LIST OF REFERENCE NUMERALS
[0017] 100--front glass plate 200--first packaging adhesive film
300--solar cell layer 310--solar cell 400--second packaging
adhesive film 500--waterproof layer 600--bonding layer 700--polymer
back plate 800--sealing ring layer 900--diode
DETAILED DESCRIPTION
[0018] Embodiments of the disclosure are described below in detail.
Examples of the embodiments are shown in drawings. In the drawings,
same or like numerals refer to same or like elements throughout, or
refer to elements with same or like functions.
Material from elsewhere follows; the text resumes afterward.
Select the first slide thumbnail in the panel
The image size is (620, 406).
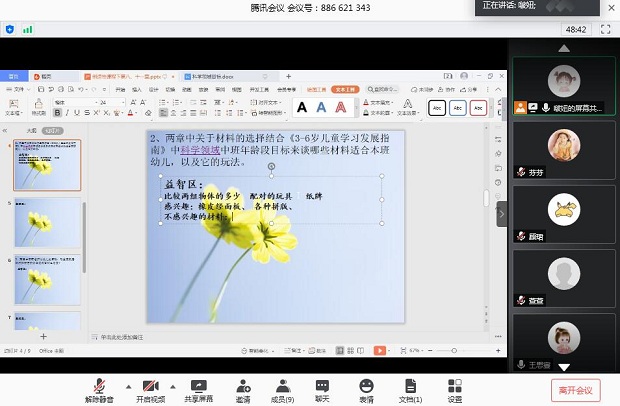click(x=47, y=165)
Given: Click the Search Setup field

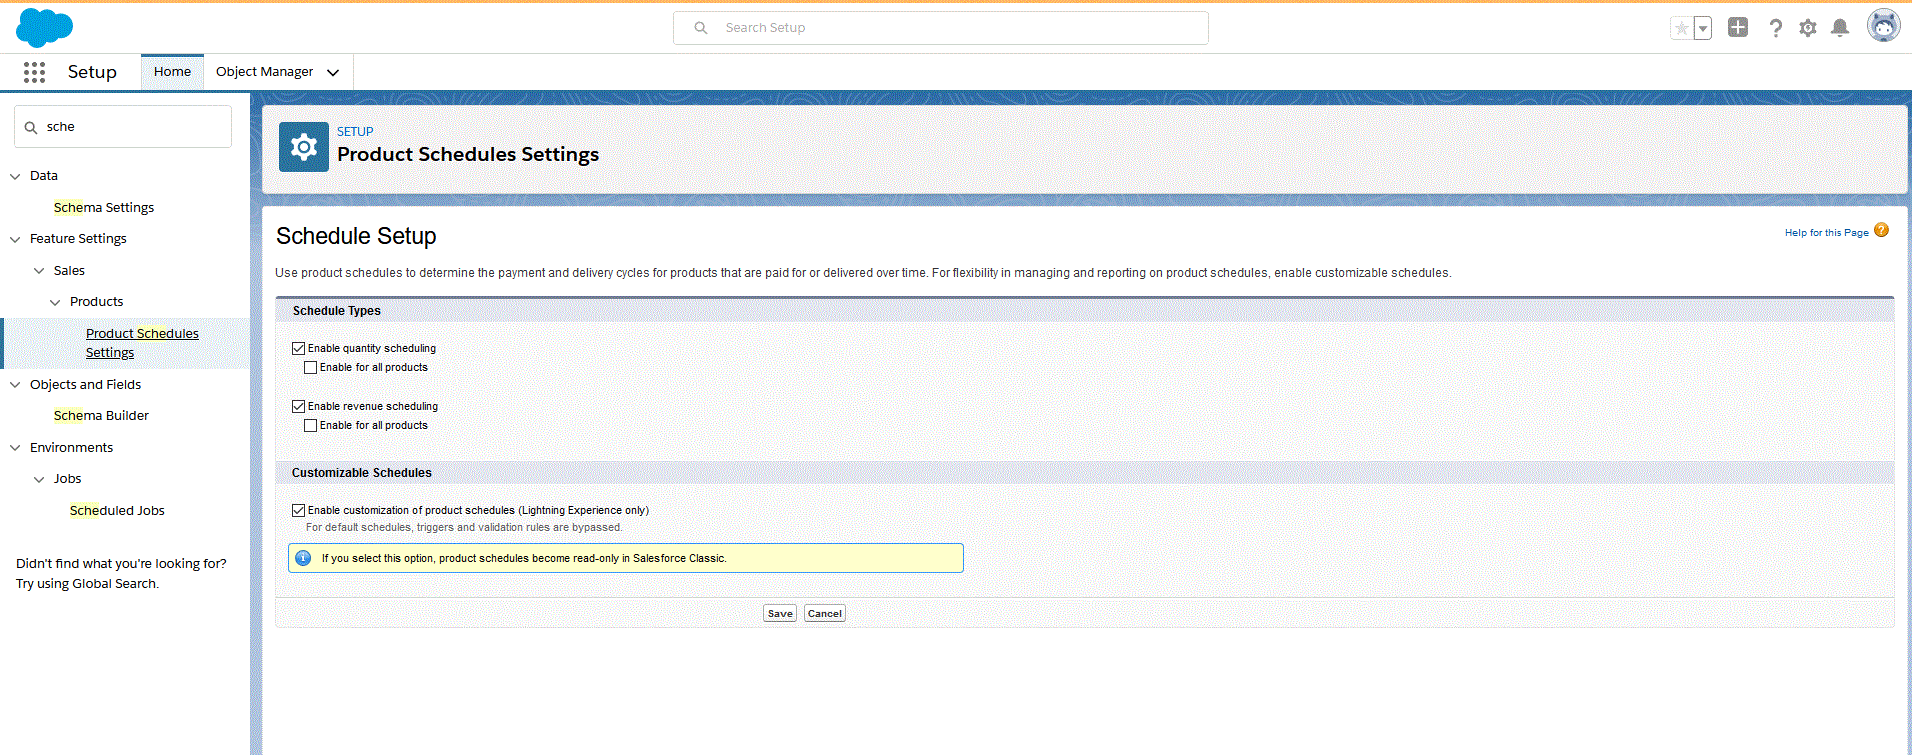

Embodiments
described below with reference to drawings are exemplary, are only
used for explaining the disclosure, and shall not be explained as a
limitation to the disclosure.
[0019] As shown in FIG. 1, embodiments of the present disclosure
provide a solar photovoltaic module. The solar photovoltaic module
includes a front glass plate 100, a first packaging adhesive film
200, a solar cell layer 300, a second packaging adhesive film 400,
a waterproof layer 500, a bonding layer 600 and a polymer back
plate 700 which are bonded successively. The polymer back plate 700
is made of flexible material with light weight. The front glass
plate 100 with strong rigidity is arranged at one side of the solar
photovoltaic module, and the flexible polymer back plate 700 with
light weight is arranged at the other side, thereby reducing an
overall weight of the solar photovoltaic module. Meanwhile, with
the glass back plate, the overall rigidity of the solar
photovoltaic module can be ensured, thereby enhancing applicability
of the solar photovoltaic module in various products.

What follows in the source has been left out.